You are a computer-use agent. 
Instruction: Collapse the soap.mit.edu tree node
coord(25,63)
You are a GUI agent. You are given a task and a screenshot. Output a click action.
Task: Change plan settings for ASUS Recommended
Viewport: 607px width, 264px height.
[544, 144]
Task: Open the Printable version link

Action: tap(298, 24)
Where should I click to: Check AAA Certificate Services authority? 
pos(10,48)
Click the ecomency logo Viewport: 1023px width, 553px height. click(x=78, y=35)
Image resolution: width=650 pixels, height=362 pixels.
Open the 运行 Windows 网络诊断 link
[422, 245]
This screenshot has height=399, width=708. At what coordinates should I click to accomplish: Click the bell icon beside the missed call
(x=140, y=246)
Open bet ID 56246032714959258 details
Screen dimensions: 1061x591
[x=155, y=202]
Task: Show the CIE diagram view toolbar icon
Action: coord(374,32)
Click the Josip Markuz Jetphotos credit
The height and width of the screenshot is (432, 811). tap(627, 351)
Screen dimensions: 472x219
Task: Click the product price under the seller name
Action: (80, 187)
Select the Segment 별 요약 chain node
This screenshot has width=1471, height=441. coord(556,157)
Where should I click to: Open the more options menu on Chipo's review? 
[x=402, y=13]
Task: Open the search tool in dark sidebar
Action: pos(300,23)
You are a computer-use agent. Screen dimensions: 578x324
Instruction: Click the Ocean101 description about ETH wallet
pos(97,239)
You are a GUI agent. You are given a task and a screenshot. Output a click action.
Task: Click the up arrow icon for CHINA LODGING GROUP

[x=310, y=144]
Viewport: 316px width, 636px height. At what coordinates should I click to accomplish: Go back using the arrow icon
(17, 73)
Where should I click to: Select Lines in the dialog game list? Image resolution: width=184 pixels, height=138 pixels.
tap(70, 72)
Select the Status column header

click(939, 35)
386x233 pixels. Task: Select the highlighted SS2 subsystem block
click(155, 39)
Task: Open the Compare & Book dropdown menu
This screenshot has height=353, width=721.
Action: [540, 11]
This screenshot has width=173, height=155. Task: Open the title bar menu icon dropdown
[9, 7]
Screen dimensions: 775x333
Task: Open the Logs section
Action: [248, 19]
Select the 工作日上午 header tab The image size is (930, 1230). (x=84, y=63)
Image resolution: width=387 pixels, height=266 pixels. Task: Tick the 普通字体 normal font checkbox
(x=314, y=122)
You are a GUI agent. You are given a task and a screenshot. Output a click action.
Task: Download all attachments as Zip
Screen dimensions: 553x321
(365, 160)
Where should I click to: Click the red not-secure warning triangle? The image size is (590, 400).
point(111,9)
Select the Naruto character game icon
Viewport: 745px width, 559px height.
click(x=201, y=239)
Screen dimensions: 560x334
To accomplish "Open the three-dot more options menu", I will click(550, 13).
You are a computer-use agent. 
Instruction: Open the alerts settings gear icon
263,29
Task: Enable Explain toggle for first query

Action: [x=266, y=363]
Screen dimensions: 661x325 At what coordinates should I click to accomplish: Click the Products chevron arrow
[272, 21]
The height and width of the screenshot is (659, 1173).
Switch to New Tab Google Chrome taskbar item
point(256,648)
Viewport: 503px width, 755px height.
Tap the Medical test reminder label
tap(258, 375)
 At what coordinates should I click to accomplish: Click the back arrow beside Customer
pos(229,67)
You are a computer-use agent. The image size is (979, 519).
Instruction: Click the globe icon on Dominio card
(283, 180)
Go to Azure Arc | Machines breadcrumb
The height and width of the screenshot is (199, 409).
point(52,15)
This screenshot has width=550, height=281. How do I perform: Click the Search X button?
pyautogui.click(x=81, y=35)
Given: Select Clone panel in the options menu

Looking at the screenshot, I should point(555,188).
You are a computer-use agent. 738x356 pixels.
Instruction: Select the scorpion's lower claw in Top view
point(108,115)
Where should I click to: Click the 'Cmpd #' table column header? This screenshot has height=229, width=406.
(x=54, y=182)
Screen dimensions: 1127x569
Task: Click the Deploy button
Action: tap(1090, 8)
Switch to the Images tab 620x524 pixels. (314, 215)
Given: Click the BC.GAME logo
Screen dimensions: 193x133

#### [PROBLEM REQUIREMENTS]
Using only the entries above, output the line with "Select the Segment 별 요약 chain node", the line with "Task: Download all attachments as Zip", and all lines between them, exactly as they stand.

#### [SOLVED PROBLEM]
Select the Segment 별 요약 chain node
This screenshot has width=1471, height=441. coord(556,157)
Where should I click to: Open the more options menu on Chipo's review? 
[x=402, y=13]
Task: Open the search tool in dark sidebar
Action: pos(300,23)
You are a computer-use agent. Screen dimensions: 578x324
Instruction: Click the Ocean101 description about ETH wallet
pos(97,239)
You are a GUI agent. You are given a task and a screenshot. Output a click action.
Task: Click the up arrow icon for CHINA LODGING GROUP

[x=310, y=144]
Viewport: 316px width, 636px height. At what coordinates should I click to accomplish: Go back using the arrow icon
(17, 73)
Where should I click to: Select Lines in the dialog game list? Image resolution: width=184 pixels, height=138 pixels.
tap(70, 72)
Select the Status column header

click(939, 35)
386x233 pixels. Task: Select the highlighted SS2 subsystem block
click(155, 39)
Task: Open the Compare & Book dropdown menu
This screenshot has height=353, width=721.
Action: [540, 11]
This screenshot has width=173, height=155. Task: Open the title bar menu icon dropdown
[9, 7]
Screen dimensions: 775x333
Task: Open the Logs section
Action: [248, 19]
Select the 工作日上午 header tab The image size is (930, 1230). (x=84, y=63)
Image resolution: width=387 pixels, height=266 pixels. Task: Tick the 普通字体 normal font checkbox
(x=314, y=122)
You are a GUI agent. You are given a task and a screenshot. Output a click action.
Task: Download all attachments as Zip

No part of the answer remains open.